Also, granular areas in the design will sometimes conflict. For example: PUE (power usage effectiveness) metrics will encourage efficient physical data center design by measuring the total datacenter consumption compared to the amount of energy utilized for critical systems (servers, storage, communications, etc..).

This is a popular metric today and produces valuable data for IT organizations.

However, the design of this metric encourages critical systems using more energy in the datacenter, not less. In effect: Replacing systems with more efficient servers could hurt PUE scores.

PUE can be positive for measuring overall physical datacenter operations but not a great match for server efficiency models.

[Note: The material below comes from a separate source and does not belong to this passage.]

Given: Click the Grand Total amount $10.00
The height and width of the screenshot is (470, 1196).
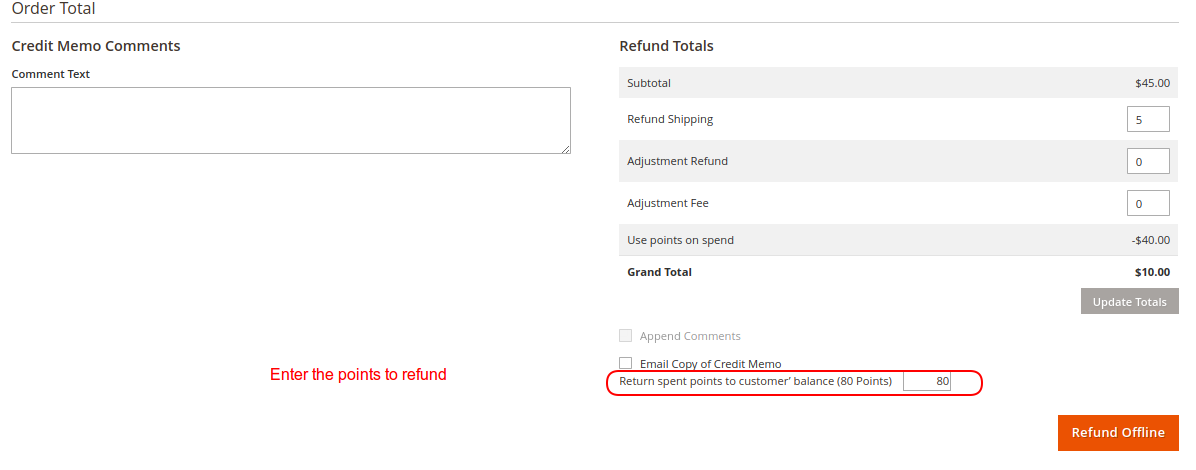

It is important to utilize the metric that drives the right behavior for the right areas.

It is critical that infrastructure leaders have this holistic view when leading environmentally sustainable efforts.

System SKUs

Establishing a focused set of system stock keeping units (SKUs) for each tier and layer area will help you to enforce energy efficiency and consumption standards, as well as environmental impact standards for your organization.

For example, when considering hardware purchases, ACPI 3.0 Systems can use advanced power management capabilities from Windows Vista and Windows Server 2008 to reduce energy consumption. For the server, consider reducing or eliminating redundant power supplies and acquiring the most efficient power supplies available.

Optimizing the Infrastructure Platform

Traditional modeling promotes component diagrams and physical machines between tiers. However, architects need additional information to make informed decisions about environmental optimization.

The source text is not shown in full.